As we know, the definition of material derivative of $\varphi$ is: $\frac{D\varphi}{Dt}\equiv \frac{\partial \varphi}{\partial t} + \mathbf{u}\cdot\nabla\varphi$. And the physical meaning of material derivative is the change of $\varphi$ of a fluid parcel moving with the stream.
And it is easy to find that the continuity equation (${\displaystyle {\frac {\partial \rho }{\partial t}}+\nabla \cdot \mathbf {(\rho u)} =0}$) means the material derivative of the density is 0, which also means that every fluid parcel's density is constant along their way.
This cannot be understood intuitively easily, why the continuity equation means constant densities of each fluid parcel?

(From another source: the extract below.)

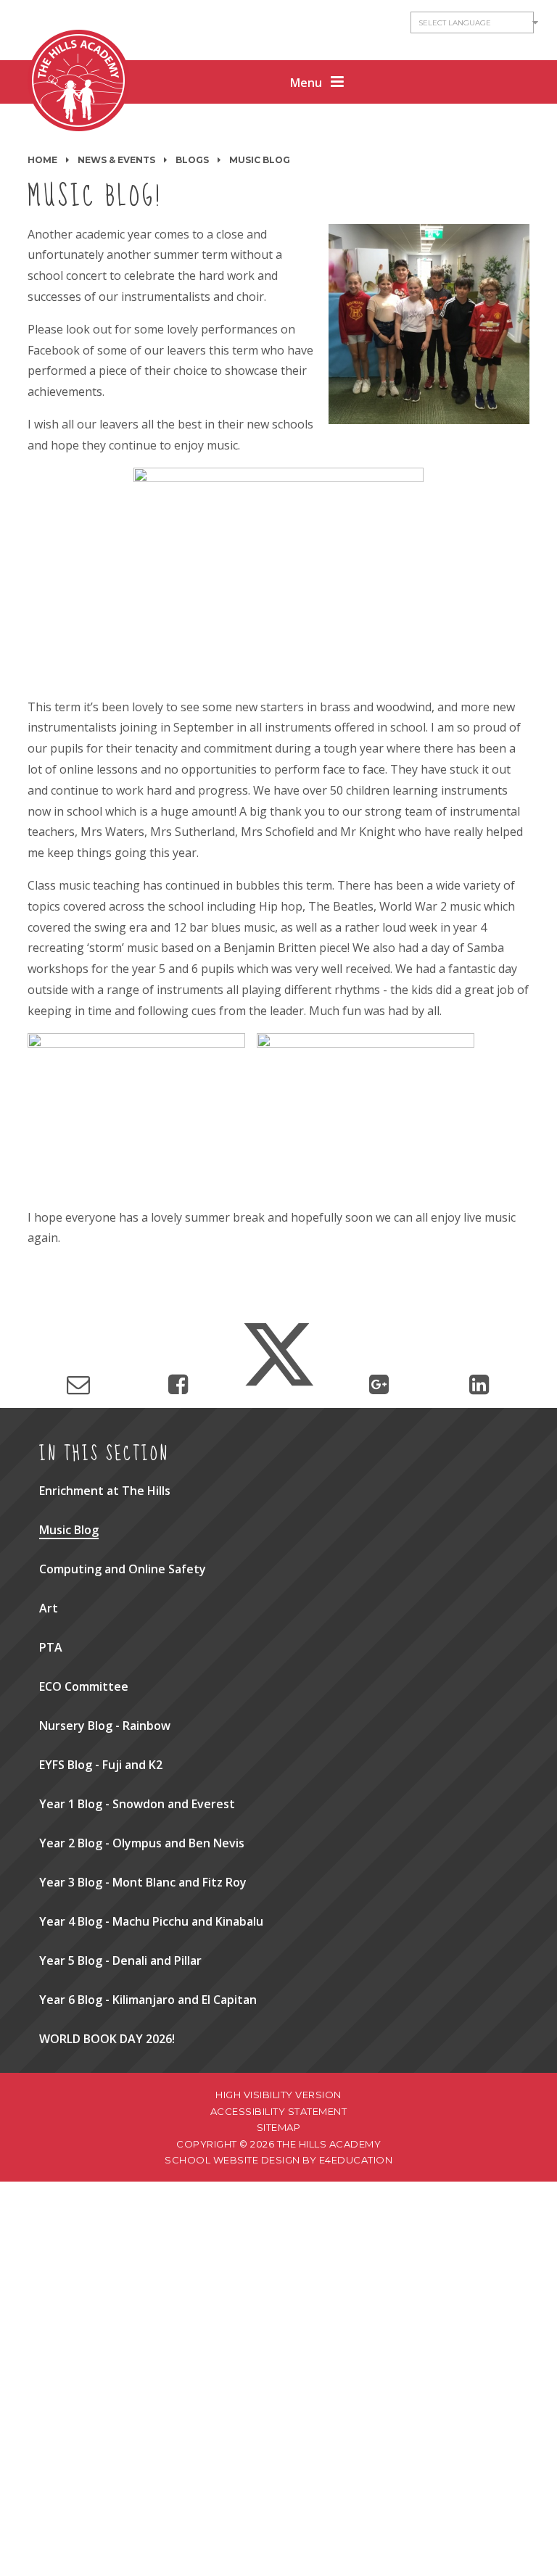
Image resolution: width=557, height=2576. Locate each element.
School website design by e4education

I think this SE question is relavent, but I still look forward to some answers based on my question's view.
Best Answer
Your statement is not true in general. On the one hand you have: $$ \frac{D\rho}{dt} = \partial_t \rho + \vec u \cdot \nabla \rho, $$ On the other hand the continuity equations (which implies conservation of total mass) gives: $$ 0 = \partial_t \rho + \nabla \cdot (\vec u \rho) = \partial_t \rho + \rho \nabla \cdot \vec u + \vec u \cdot \nabla \rho. $$
So the continuity equation implies that the material derivative is zero only for a flow whose velocity field is divergence free, and this exactly characterizes incompressible flow. (Although usually it is derived the other way around, you compare the material derivative and the continuity equation and see that for incompressibility, $\nabla \cdot \vec u$ has to vanish).
TL;DR: The continuity equation for the mass density only implies conservation of mass not conservation of density for fluid parcels. Incompressibility is characterized by $D_t \rho = 0$, and it can be shown to be equivalent to the continuity equation plus $\nabla \cdot \vec u = 0$.